= Direction =
Determine how many lines of the material below contain the string "perform", treating uppercase and lowercase letters as distinct, and give only that number.

= Data for the task =
**********

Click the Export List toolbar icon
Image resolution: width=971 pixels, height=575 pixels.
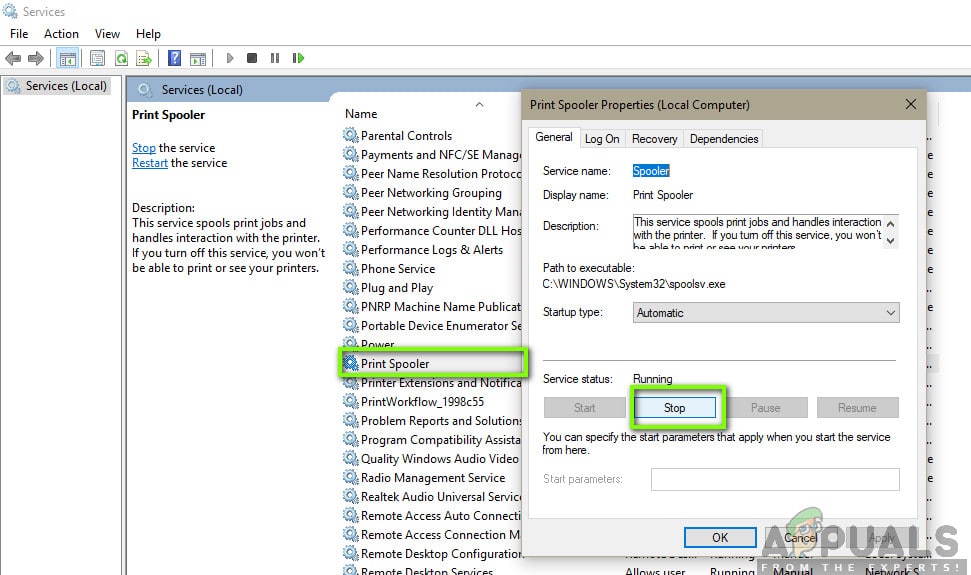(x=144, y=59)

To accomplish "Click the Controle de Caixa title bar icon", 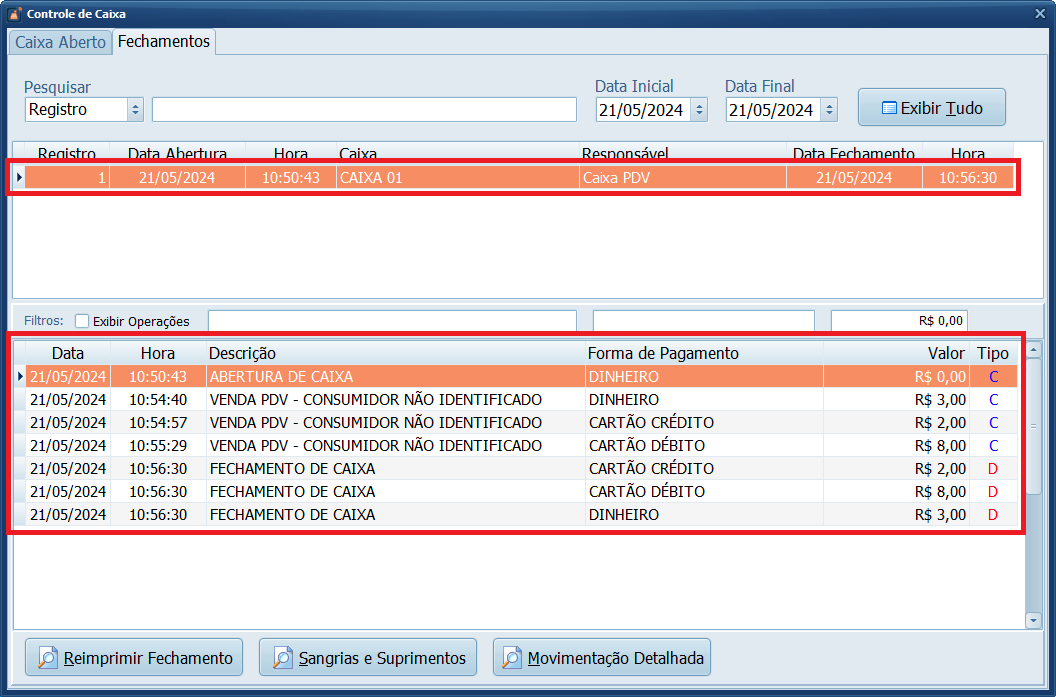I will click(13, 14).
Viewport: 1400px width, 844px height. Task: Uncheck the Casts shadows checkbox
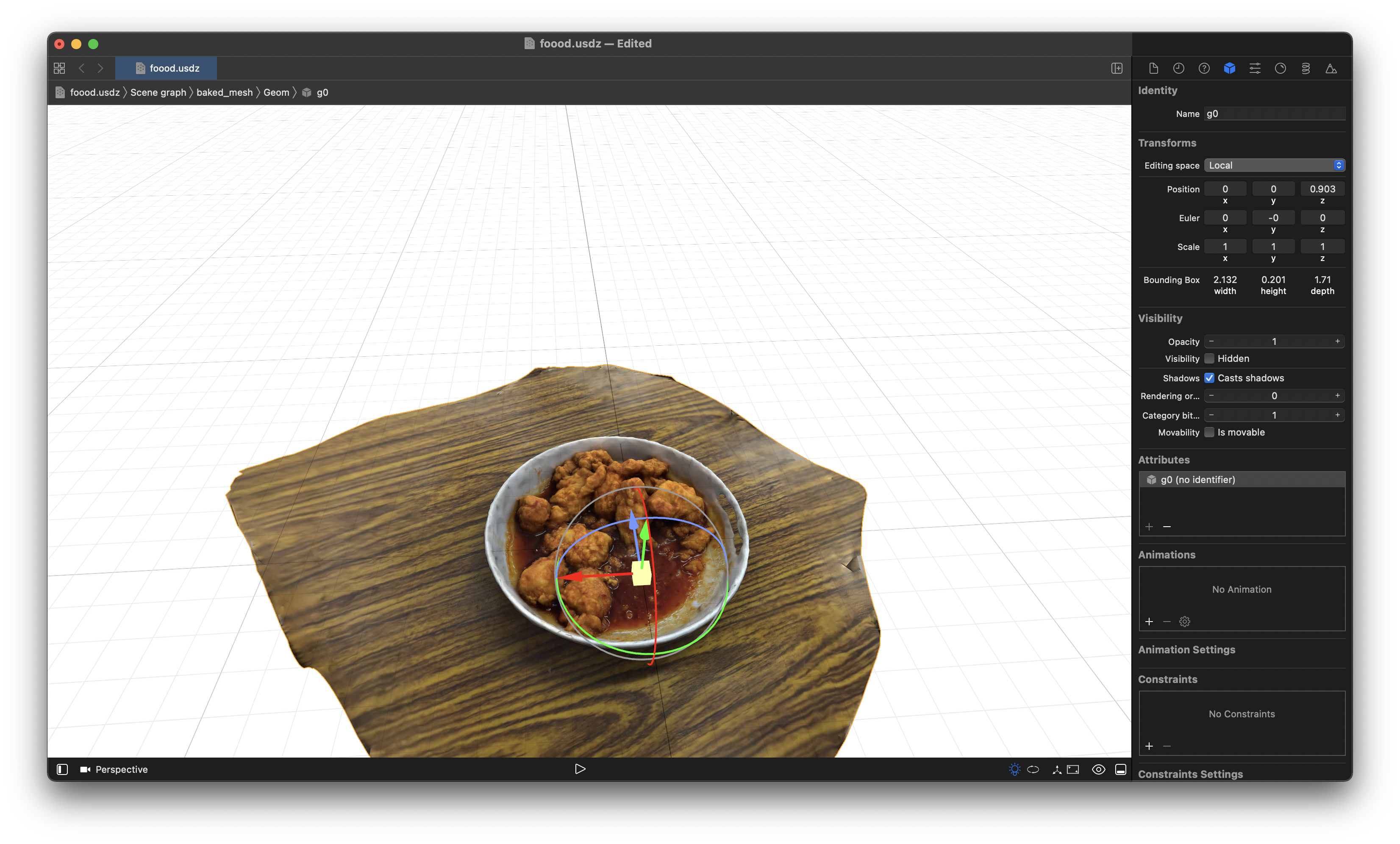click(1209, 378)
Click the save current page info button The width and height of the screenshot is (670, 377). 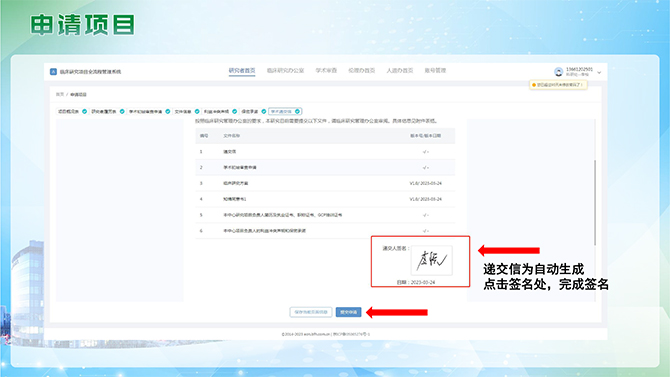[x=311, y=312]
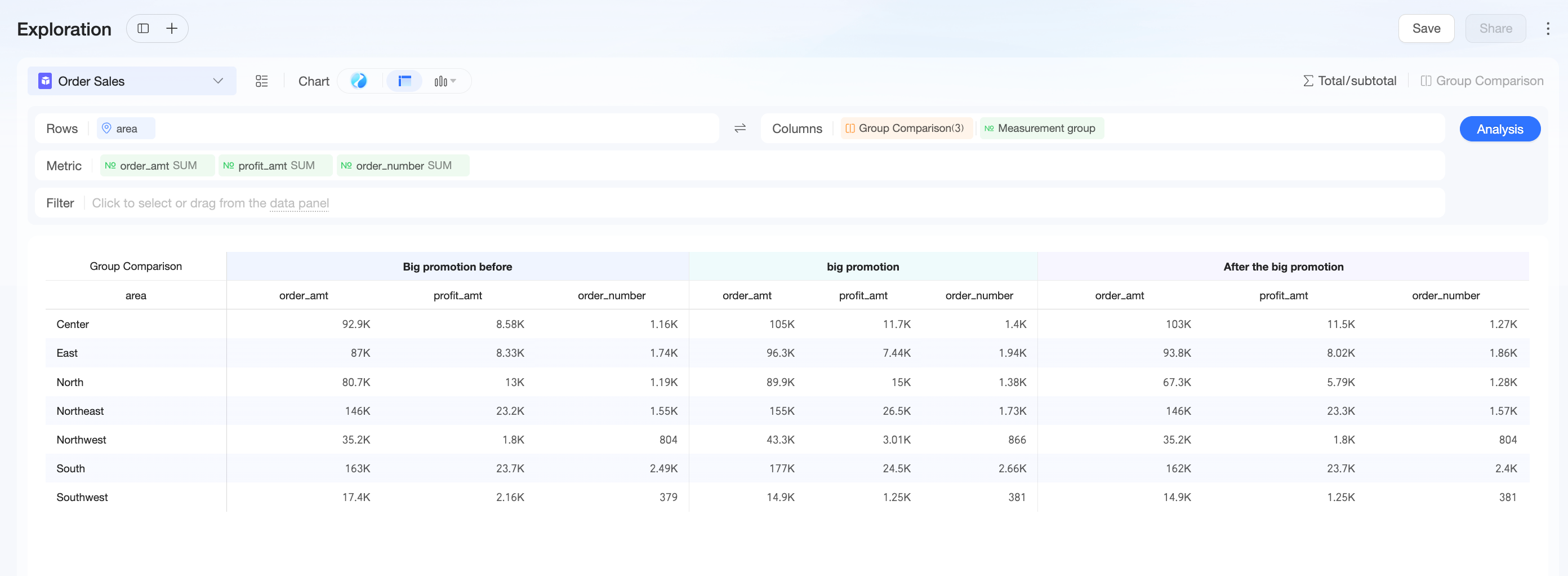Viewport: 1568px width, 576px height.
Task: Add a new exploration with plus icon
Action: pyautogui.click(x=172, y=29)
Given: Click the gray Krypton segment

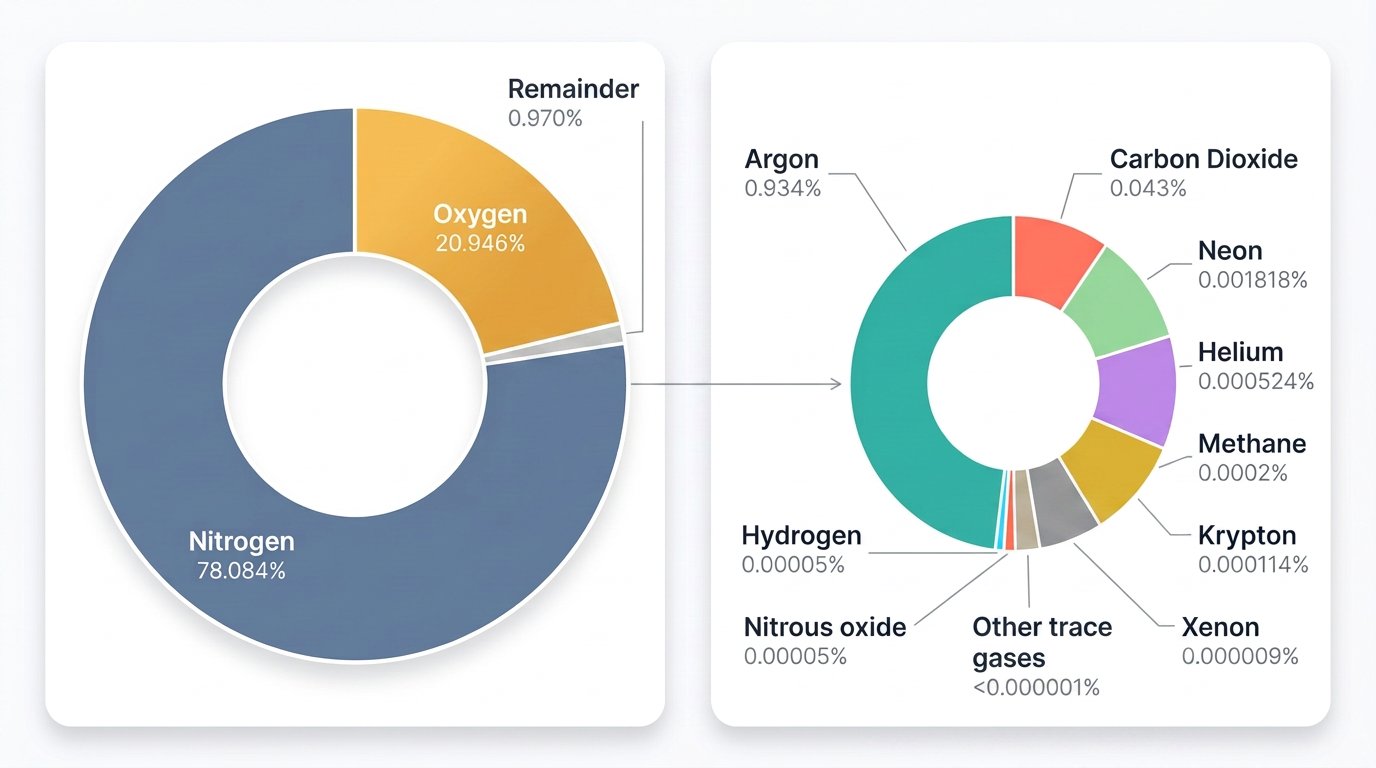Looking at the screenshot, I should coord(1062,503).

**********

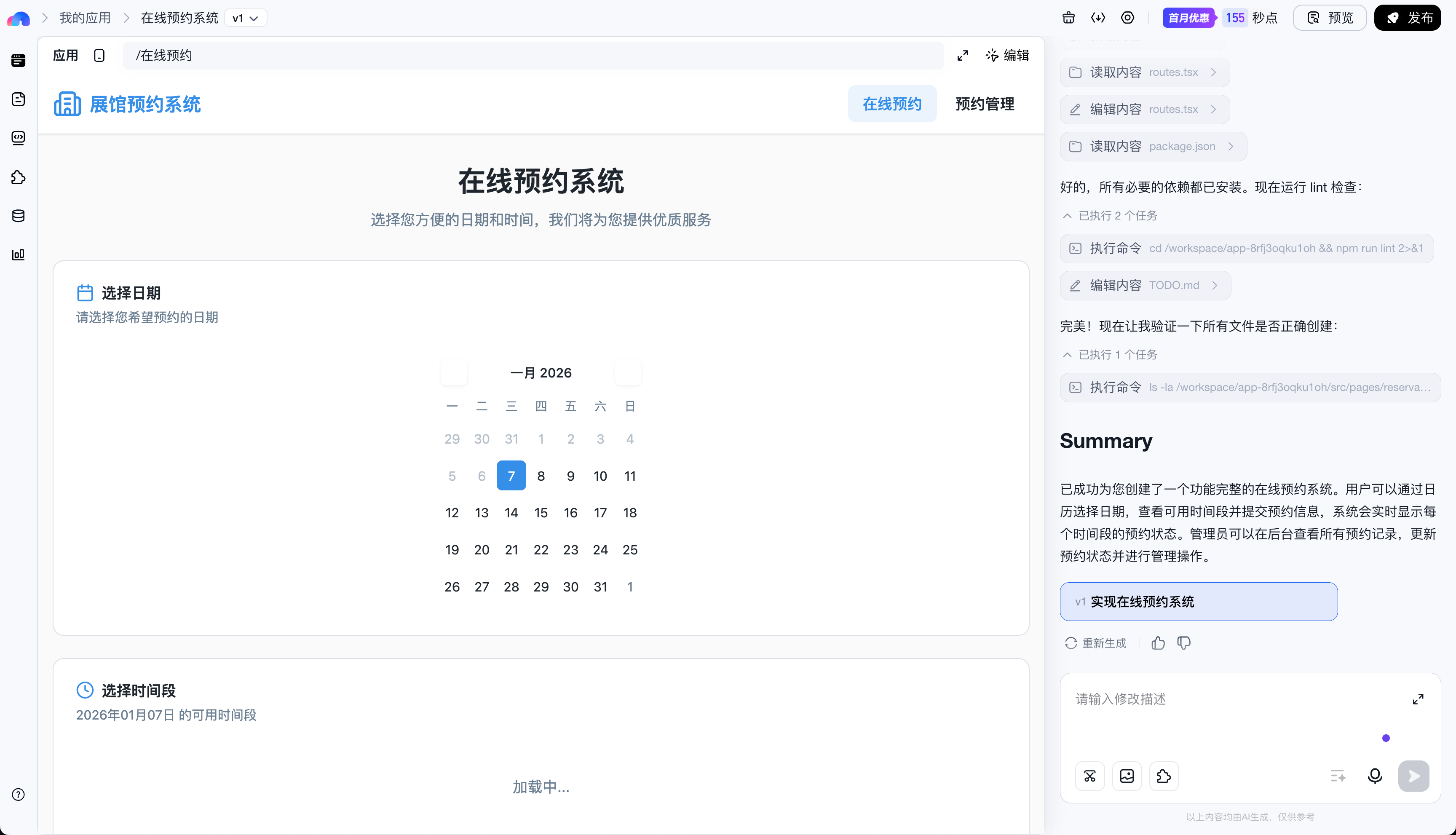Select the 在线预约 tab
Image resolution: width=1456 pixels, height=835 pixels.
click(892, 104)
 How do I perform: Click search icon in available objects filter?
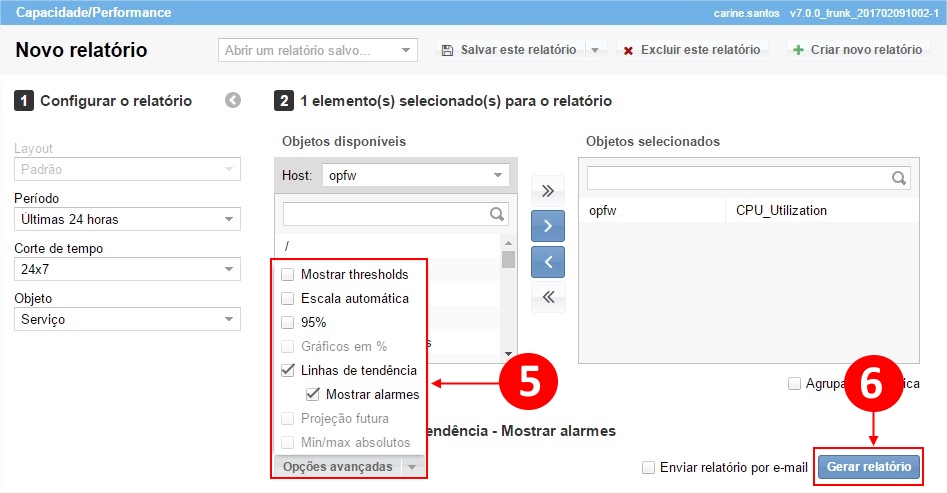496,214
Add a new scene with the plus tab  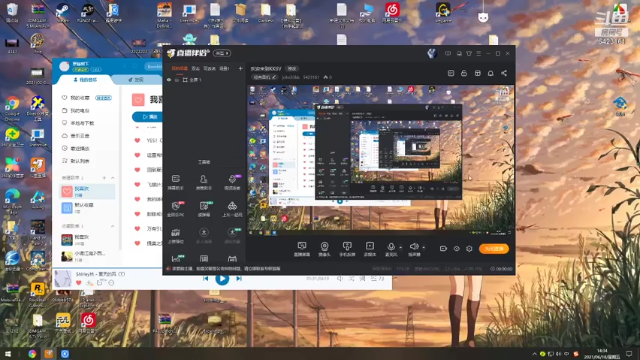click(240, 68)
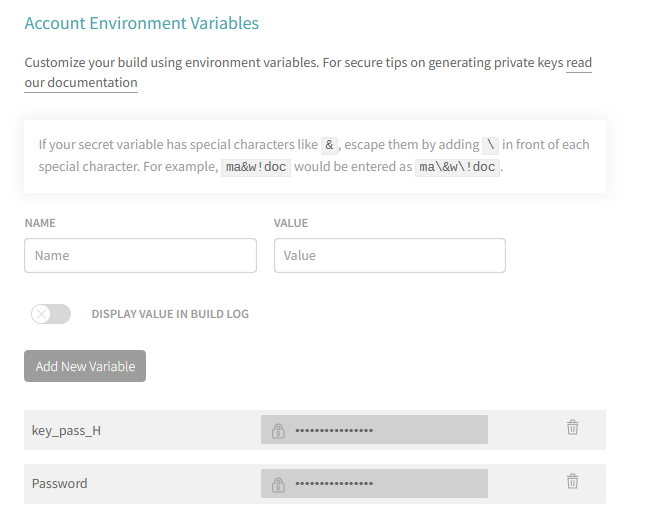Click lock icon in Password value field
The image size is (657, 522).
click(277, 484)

**********

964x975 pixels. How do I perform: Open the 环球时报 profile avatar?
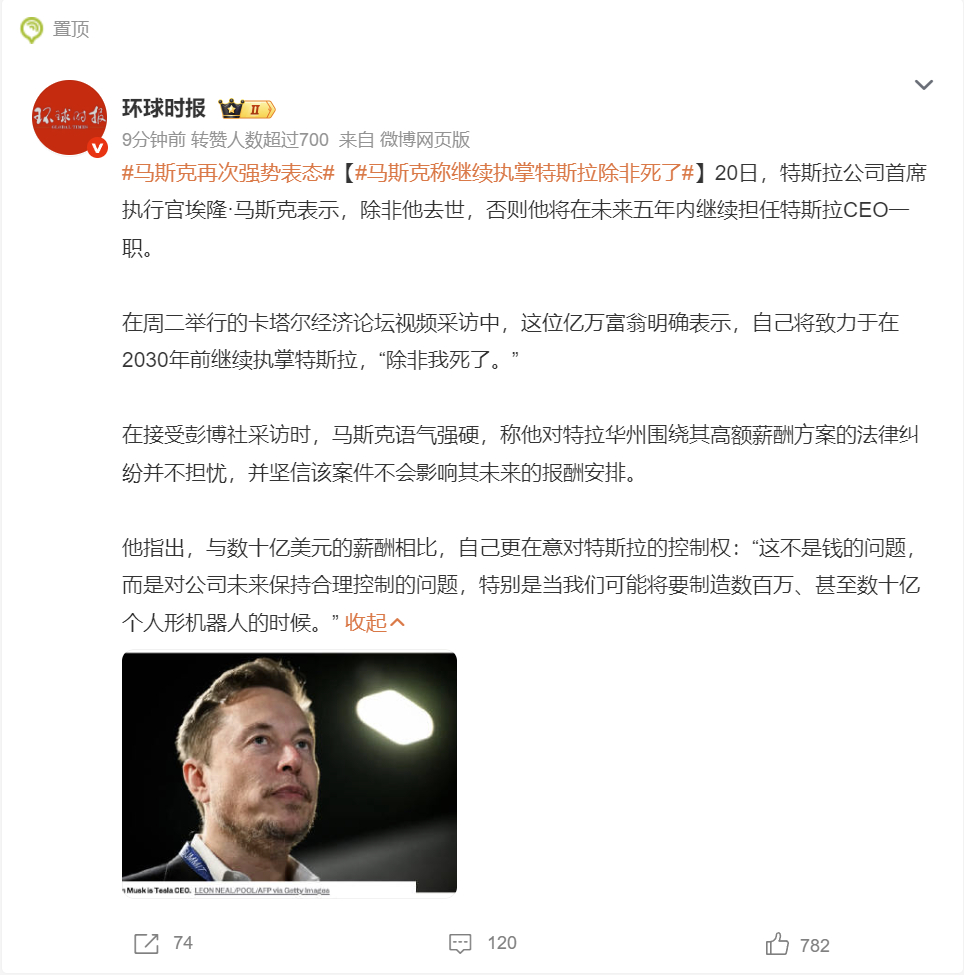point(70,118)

**********

= Final answer =
2